To start with the Free Version will support Message Archiving if needed. The Message archiver stores the emails in plain text format ( eml ). 


Message Archiving
This feature is only available in SmarterMail Enterprise edition.
Message archiving is a method of storing all email traffic for a domain -- either incoming messages, outgoing messages or both -- in a separate location on the mail server. Typically, this is a feature used for companies that need mail servers in compliance with the Sarbanes-Oxley Act of 2002 or other regulatory compliance.

By default, SmarterMail does not archive any messages. To specify which domains on the SmarterMail are archived, the system administrator will need to create archiving rules. Note: If the system administrator wants to allow individual domain administrators to search their domain's message archive then individual rules need to be set up for each domain. Setting the message archiving rules to "all domains" means only the system admin will be able to access message archive and search for messages on the mail server.

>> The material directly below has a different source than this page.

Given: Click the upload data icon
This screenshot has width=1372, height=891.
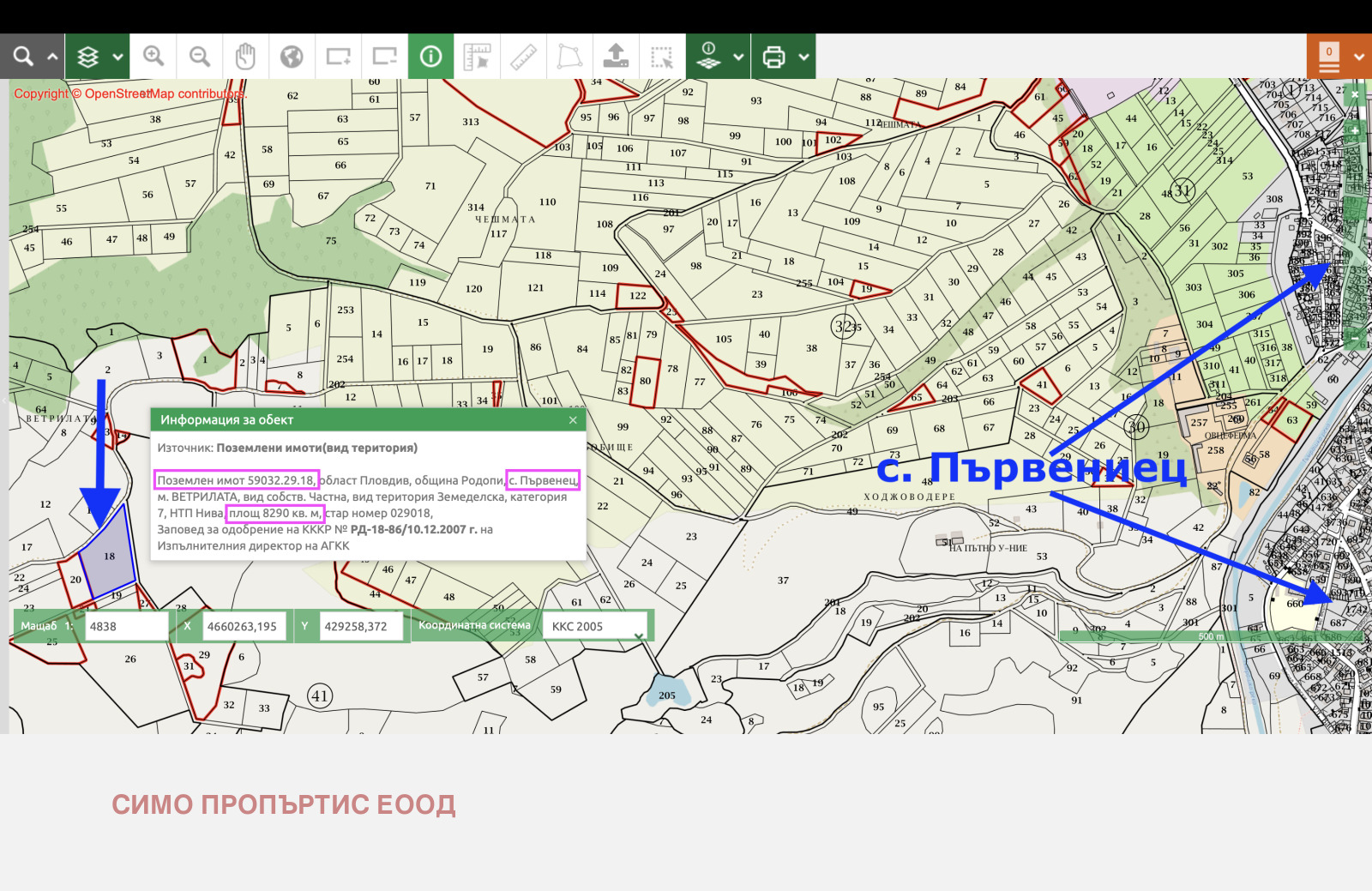Looking at the screenshot, I should pos(615,56).
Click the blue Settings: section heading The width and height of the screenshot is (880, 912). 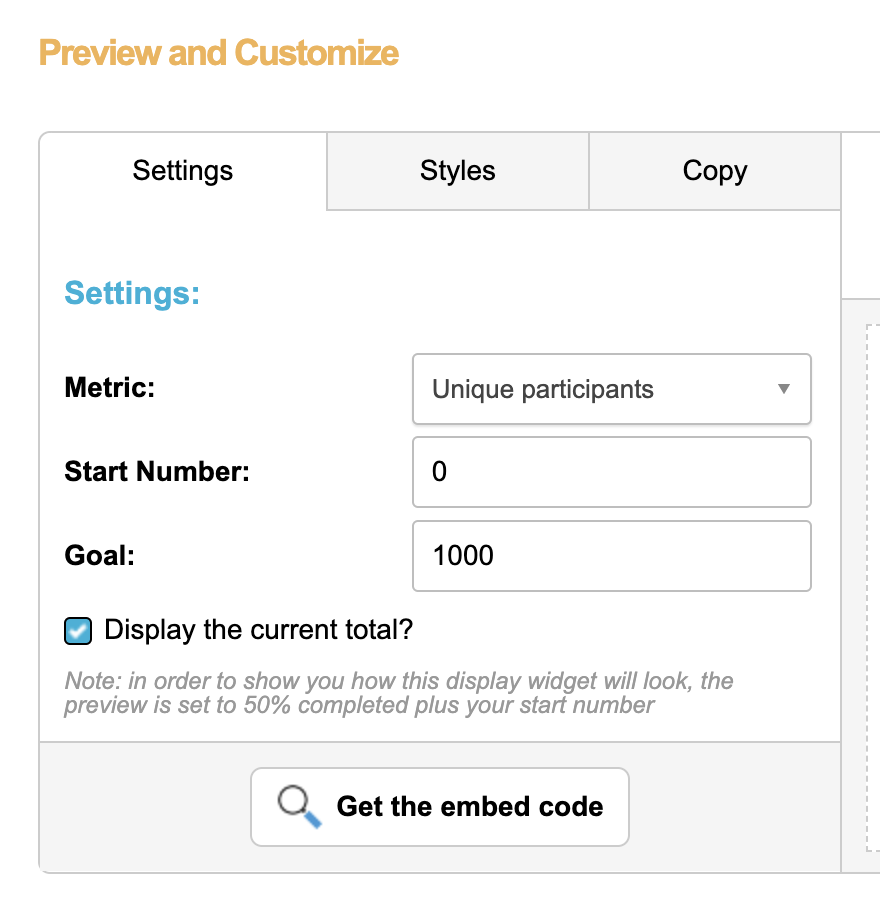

When archiving is set up, messages are automatically archived as soon as they hit the spool and before they are handled by any spam and/or content filters. This means that all messages are archived, not simply those that are delivered to a user's mailbox. (The exception to this rule is messages rejected due to SMTP Blocking. If a message is rejected due SMTP Spam blocking, it will never hit the spool and, therefore, will not be archived.) On a nightly basis, SmarterMail zips up archived messages and stores them to conserve disk space on the mail server. However, zipped messages are still searchable.
If needed you can zip up any of the emails ( after doing a search, or if they have their own archive location ) and send them over to them to do with as they wish. 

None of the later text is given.